ЧТО НУЖНО СДЕЛАТЬ:
1 - Перечислите всех писателей, которых фрагмент о популизме и народной литературе называет в связи с приключенческим романом.
2 - Ответьте по фрагменту о популизме и народной литературе:
(a) Какое издание провело опрос на тему «рабочий и крестьянский роман»?
(b) Какой роман назван современным типом народного романа?
(c) Кто автор статьи «Граф Жиро, итальянское правительство и цензура»?
3 - Допишите следующую часть фрагмента о популизме и народной литературе, начав сразу после цитаты Альберто Манци о театре.
### ФРАГМЕНТ ДОКУМЕНТА ###
См. очерк Альберто Консильо «Популизм и новые тенденции во французской литературе» («Нуова антолоджиа», 1931, 1 апр.). Консильо отталкивается от опроса, проведенного «Нувель Литерер» на тему «рабочий и крестьянский роман» (июль – август 1930 г.). Статью эту надо будет перечесть, когда возникнет надобность в органической разработке данного вопроса. Тезис Консильо (сформулированный им более или менее ясно и недвусмысленно) состоит в следующем: на возрастающую политическую и социальную силу пролетариата и его идеологию некоторые слои французской интеллигенции отреагировали пресловутым движением «в народ». Сближение с народом, таким образом, означает новый подъем буржуазной мысли, не желающей терять своей гегемонии над народными классами и усваивающей часть пролетарской идеологии для того, чтобы осуществлять эту гегемонию еще полнее. Это, с точки зрения Консильо, возвращение к наиболее существенным «демократическим» формам формально «демократического» движения.Надо посмотреть, не является ли такого рода феномен очень показательным и исторически значительным, не представляет ли он необходимую переходную фазу, эпизод в косвенном «воспитании народа». Перечень «популистских тенденций» и анализ каждой из них мог бы оказаться интересным: можно было бы «открыть» одну из, говоря словами Вико, «хитростей природы», то есть показать, как социальная тенденция, имеющая определенную цель, приводит к прямо противоположному результату.
Романизированные биографии.
Если верно, что романизированная биография в известном смысле продолжает народный исторический роман типа романов Александра Дюма-отца, то можно сказать, что в этой области в Италии «заполняется пробел». Надо посмотреть, что печатают издательство «Корбаччо» и некоторые другие; и особенно – книги Маццуккелли. Однако следует отметить, что, хотя романизированная биография имеет народного читателя, она не является в такой же мере целиком народным жанром, в какой является им роман-фельетон: она адресуется к читателям, претендующим на действительное или мнимое обладание более высокой культурой, к сельской и городской мелкой буржуазии, считающей, что она сделалась «господствующим классом» и арбитром Государства. Современный тип народного романа – это роман детективный, «желтый», и тут полный нуль. Точно так же начисто отсутствует приключенческий роман в широком смысле этого слова, будь то роман типа Стивенсона, Конрада, Лондона или же роман современного французского типа (Мак-Орлан, Мадьро и другие).Театр. Альберто Манци пишет: «Слезная драма и сентиментальная комедия наводнили сцену безумцами и всякого рода преступниками. Французская революция, если исключить несколько случайных примеров, никак не побудила драматургов встать на новый путь в искусстве и отвлечь публику от таинственных подземелий, опасных лесов, домов для умалишенных…» (Альберто Манци. Граф Жиро, итальянское правительство и цензура. – «Нуова антолоджиа», 1929, 1 окт.).
### ПОКАЗАННЫЕ СТРОКИ ###
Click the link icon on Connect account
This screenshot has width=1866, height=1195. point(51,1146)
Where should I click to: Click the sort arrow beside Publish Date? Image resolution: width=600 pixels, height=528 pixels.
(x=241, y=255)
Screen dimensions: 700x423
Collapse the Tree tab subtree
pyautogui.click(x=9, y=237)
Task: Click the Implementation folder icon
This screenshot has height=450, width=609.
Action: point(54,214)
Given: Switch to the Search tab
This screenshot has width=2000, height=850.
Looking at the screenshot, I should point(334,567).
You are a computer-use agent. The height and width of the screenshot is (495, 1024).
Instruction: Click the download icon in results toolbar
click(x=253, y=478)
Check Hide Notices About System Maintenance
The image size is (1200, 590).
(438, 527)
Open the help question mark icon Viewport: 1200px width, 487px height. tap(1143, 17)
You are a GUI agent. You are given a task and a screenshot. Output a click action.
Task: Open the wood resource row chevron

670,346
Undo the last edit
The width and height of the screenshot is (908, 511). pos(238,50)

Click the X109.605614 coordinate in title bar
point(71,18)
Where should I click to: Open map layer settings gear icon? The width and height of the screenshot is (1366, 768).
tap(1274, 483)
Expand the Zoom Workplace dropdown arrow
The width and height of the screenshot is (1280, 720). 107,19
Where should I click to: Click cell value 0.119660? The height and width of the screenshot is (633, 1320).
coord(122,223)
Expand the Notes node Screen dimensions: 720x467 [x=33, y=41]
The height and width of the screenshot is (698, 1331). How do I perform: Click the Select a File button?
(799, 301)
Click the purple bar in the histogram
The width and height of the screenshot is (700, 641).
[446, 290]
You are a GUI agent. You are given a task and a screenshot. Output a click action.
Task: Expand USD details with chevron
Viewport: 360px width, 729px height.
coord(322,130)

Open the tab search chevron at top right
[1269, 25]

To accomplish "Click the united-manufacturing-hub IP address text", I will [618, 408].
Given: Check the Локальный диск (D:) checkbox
###
ОТВЕТЫ К ЗАДАНИЯМ:
1 - Стивенсон, Конрад, Лондон, Мак-Орлан, Мадьро.

2 -
(a) «Нувель Литерер».
(b) Детективный, «желтый» роман.
(c) Альберто Манци.

3 -
Манци приводит выдержку из брошюры адвоката Мариа-Жака Бойельдье, напечатанной в 1804 году: «В наши дни сцена преобразилась: ныне не редкость увидеть на ней убийц в пещерах и безумцев в сумасшедших домах. Неужели нельзя оставить трибуналам обязанность карать чудовищ, позорящих имя человека, а врачам – лечить несчастных, проступки которых больно ранят чувство гуманности, даже будучи представленными актерами? Что может привлечь и увлечь зрителя в картине зла, нравственно и физически истребляющего род человеческий, зла, достойного сожаления, жертвой которого мы сами окажемся со дня на день, как только хотя бы чуть-чуть сдадут наши чересчур натянутые нервы? Зачем ходить в театр, чтобы увидеть „Бандитов“ (пьеса типа „Робер, атаман разбойников“ Ламартельера, закончившего свою жизнь государственным чиновником; „Робер“ восходит к „Разбойникам“ Шиллера, громадный успех его в 1791 году предопределила фраза „Мир хижинам, война дворцам“), „Безумцев“ и „Свихнувшихся от любви“ (пьесы вроде „Нина, обезумевшая от любви“, „Шевалье де ла Барр“, „Безумие“ и т. п.)».
Бойельдье критикует «жанр, который в самом деле представляется мне опасным и достойным сожаления».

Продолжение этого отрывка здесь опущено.